Ritz was also a frequent soloist in recitals on campus, at the Kettering College Church and in other churches and schools in the area. In 2003, she did a joint recital with Michelle Williams at Atlantic Union College, and, in that same year provided a vesper service at Newbold College while in England attending a Kato Havas workshop.

She was featured as a soloist with the university concert band and with a small wind ensemble when it played her Concertino for Violin and Eight Winds in 1996. She also was the soloist in a 1997 playing of Winter from Vivaldi\'s Four Seasons by the UD string orchestra and in a 1998 performance of Chausson\'s Poeme with the Miami Valley Symphony Orchestra.

She plays as a soloist and in recitals at WWU and in her first years was a featured soloist in its annual Christmas Concert, ending it by leading the congregation in its singing of Silent Night with solo violin accompaniment. She and WWU colleagues Leonard Richter and Karin Thompson have performed together as the WWU Faculty Piano Trio.

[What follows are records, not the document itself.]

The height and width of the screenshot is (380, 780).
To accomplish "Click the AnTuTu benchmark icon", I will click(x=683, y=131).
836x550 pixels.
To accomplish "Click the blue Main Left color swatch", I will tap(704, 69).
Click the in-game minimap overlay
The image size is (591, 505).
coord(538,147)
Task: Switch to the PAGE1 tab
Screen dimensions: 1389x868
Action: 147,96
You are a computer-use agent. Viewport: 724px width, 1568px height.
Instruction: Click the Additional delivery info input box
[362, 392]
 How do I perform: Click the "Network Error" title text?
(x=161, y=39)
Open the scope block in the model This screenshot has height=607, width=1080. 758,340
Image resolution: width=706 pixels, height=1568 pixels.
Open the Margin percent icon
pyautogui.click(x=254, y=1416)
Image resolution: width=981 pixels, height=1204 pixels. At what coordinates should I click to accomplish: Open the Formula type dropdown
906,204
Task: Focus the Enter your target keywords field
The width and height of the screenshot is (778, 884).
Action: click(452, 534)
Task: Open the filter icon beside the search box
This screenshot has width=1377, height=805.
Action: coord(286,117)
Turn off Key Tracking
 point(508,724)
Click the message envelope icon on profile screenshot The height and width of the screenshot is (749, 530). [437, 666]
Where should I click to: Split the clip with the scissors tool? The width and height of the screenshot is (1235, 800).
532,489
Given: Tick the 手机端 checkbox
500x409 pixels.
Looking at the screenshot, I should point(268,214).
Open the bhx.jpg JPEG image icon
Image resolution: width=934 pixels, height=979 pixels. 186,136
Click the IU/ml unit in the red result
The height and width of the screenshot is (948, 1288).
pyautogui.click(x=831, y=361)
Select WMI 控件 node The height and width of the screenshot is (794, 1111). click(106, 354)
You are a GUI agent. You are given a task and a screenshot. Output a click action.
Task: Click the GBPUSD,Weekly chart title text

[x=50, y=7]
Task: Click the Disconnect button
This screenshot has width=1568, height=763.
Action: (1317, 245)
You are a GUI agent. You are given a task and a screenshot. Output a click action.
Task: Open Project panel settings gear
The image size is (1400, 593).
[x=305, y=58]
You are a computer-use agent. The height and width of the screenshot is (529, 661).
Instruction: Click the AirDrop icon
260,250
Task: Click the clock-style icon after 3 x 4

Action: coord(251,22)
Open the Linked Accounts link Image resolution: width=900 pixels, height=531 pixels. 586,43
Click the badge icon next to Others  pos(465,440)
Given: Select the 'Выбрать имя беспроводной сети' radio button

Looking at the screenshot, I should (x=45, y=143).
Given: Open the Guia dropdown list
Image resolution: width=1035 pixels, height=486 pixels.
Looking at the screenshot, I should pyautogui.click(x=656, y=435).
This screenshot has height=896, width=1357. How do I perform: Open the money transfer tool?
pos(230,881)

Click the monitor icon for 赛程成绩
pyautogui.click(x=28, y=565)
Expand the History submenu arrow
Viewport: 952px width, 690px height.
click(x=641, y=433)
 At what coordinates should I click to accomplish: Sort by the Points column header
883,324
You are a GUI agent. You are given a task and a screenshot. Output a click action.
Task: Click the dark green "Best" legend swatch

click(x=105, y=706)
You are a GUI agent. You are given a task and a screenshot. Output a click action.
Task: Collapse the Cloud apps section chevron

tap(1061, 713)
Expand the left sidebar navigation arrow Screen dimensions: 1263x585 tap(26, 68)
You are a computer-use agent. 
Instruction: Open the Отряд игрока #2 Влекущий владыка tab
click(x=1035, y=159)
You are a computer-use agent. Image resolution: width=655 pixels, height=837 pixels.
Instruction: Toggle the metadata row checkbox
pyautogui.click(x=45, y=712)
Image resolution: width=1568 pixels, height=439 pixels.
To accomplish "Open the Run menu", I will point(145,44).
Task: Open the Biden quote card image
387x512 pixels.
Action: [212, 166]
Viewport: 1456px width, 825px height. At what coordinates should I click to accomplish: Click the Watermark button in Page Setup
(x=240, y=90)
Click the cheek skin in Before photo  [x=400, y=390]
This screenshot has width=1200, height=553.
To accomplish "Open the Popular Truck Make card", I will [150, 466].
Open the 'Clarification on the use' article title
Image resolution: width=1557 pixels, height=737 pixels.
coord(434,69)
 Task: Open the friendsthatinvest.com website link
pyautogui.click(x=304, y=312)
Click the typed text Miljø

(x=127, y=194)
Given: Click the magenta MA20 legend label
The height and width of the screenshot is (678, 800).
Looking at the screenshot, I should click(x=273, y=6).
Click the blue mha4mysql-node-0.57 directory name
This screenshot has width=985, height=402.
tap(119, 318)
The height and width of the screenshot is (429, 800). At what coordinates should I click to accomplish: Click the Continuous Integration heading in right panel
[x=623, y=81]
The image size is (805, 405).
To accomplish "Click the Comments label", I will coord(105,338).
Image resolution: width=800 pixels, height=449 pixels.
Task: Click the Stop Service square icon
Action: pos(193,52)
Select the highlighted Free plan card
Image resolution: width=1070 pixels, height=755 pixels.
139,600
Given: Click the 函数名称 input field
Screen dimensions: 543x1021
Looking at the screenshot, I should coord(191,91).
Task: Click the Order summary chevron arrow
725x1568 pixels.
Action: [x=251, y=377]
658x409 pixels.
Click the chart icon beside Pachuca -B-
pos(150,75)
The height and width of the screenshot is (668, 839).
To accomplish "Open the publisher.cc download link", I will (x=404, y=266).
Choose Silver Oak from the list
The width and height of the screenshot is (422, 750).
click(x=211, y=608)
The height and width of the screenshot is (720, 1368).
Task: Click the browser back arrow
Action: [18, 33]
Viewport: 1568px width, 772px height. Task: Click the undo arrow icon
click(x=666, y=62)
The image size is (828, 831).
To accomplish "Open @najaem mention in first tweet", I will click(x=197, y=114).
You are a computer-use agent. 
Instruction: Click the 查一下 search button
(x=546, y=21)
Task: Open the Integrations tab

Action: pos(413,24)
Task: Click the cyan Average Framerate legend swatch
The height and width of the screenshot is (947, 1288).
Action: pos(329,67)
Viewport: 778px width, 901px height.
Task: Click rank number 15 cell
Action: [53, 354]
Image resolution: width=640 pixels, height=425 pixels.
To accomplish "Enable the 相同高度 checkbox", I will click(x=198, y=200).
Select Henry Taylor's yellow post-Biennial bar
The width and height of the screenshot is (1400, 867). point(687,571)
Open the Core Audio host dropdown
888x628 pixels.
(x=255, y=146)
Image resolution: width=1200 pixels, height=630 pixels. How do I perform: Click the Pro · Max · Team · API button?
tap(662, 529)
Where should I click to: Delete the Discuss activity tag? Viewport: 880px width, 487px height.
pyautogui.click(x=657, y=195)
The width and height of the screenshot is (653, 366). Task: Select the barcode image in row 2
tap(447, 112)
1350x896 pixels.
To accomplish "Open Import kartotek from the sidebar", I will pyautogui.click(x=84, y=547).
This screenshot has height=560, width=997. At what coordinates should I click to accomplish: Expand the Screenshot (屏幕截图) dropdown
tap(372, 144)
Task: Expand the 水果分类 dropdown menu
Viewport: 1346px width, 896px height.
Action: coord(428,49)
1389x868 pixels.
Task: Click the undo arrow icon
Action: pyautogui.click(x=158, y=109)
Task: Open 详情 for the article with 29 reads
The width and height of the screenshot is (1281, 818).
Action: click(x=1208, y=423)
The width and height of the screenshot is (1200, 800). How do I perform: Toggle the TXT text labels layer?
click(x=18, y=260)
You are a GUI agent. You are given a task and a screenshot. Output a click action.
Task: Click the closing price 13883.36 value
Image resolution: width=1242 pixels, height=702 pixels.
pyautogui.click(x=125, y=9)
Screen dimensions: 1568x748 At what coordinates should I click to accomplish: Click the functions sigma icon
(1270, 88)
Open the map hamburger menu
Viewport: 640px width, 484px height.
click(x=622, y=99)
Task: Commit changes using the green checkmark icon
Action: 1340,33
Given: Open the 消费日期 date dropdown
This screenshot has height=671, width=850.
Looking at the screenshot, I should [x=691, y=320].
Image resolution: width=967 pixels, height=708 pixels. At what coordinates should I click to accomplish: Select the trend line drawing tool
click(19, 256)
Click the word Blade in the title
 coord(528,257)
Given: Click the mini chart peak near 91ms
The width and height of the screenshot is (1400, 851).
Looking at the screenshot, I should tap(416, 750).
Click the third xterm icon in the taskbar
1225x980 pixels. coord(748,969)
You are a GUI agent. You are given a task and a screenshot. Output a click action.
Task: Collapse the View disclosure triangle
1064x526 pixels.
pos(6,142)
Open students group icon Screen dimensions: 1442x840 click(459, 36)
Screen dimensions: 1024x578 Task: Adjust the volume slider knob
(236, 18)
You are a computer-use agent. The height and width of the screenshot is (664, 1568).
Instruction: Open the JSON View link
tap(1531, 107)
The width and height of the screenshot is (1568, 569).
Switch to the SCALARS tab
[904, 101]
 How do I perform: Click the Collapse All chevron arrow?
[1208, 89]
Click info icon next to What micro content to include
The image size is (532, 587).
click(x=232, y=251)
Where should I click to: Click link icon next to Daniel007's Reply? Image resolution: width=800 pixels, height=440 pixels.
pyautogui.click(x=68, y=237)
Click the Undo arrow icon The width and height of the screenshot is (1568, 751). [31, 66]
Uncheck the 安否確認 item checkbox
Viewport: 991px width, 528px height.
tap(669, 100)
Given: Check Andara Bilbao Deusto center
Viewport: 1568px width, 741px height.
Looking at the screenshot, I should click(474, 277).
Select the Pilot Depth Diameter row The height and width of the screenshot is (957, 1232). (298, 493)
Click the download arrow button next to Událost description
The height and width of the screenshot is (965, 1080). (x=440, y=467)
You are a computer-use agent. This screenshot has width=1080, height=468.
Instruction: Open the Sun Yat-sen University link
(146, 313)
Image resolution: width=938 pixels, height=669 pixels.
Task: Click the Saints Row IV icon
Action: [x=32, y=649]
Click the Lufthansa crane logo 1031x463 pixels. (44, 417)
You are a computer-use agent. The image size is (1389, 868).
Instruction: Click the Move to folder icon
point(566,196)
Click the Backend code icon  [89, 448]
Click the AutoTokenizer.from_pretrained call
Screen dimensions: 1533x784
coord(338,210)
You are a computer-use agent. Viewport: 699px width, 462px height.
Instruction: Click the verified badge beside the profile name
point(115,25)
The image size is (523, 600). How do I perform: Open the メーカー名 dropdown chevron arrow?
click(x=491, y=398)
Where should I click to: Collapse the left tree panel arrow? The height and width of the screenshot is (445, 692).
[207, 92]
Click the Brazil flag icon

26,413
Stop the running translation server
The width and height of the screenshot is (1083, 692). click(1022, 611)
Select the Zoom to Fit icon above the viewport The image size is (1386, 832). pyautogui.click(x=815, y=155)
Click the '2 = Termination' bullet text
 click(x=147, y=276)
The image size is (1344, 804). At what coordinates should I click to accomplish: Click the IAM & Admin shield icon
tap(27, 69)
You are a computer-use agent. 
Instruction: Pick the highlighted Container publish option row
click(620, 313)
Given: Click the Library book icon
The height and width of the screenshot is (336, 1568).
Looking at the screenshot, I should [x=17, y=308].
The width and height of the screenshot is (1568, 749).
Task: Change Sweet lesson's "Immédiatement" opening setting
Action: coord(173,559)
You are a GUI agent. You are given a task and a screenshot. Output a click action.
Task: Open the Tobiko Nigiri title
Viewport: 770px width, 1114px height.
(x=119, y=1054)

Ritz has been a participant in and attendee at several workshops, including the Kneisel Hall Chamber Music School, Blue Hill, Maine in 1989; the Nova Scotia Music Festival in Halifax, Nova Scotia, in 1992; The Kato Havas Workshop at Pacific Union College in 1998; College Music Society Workshop in 2001; and a Twelve-Lesson Course with Kato Havas, in London, England, in 2003. She has served as a judge in festivals and at solo and ensemble competitions.

She was Coordinator of the University of Dayton Summer Studies Program in Vienna in 1998 and coordinated the summer Junior High String Camp at UD in 1999. From 2000 to 2002 she was Director of the University of Dayton STRING PROJECT, underwritten by a two-year grant from the American String Teachers Association.

Ritz has also composed and arranged music, written articles, and authored A Compendium of Left Hand Fingerings for Violin and Viola in 1994. In the 1990s she composed Duo for Violin and Viola, two sacred songs for voice and piano, and two choral numbers. Since that time she has arranged a number of hymns for violin and piano. Two of her hymn arrangements for the WWU String Quartet were played at the opening of the General Conference Session in Atlanta in 2010. 

She and pianist Phil Amalong produced a CD entitled Reflections - Hymns for Violin and Piano in 2001. She was a participant in the WWU String Quartet along with three students in the summer of 2007 on a tour of Finland.

More recently, she became heavily involved in music-related computer technology and its applications in composing and teaching. She taught a class that guides music students as they use it in their studies now and helps them see it as an effective tool in their future careers.

She and a friend and colleague,Pat Ensman, recently published a two-volume, large-print method book, Soprano Recorder for Everyone, which has been successfully piloted in retirement homes in New York state.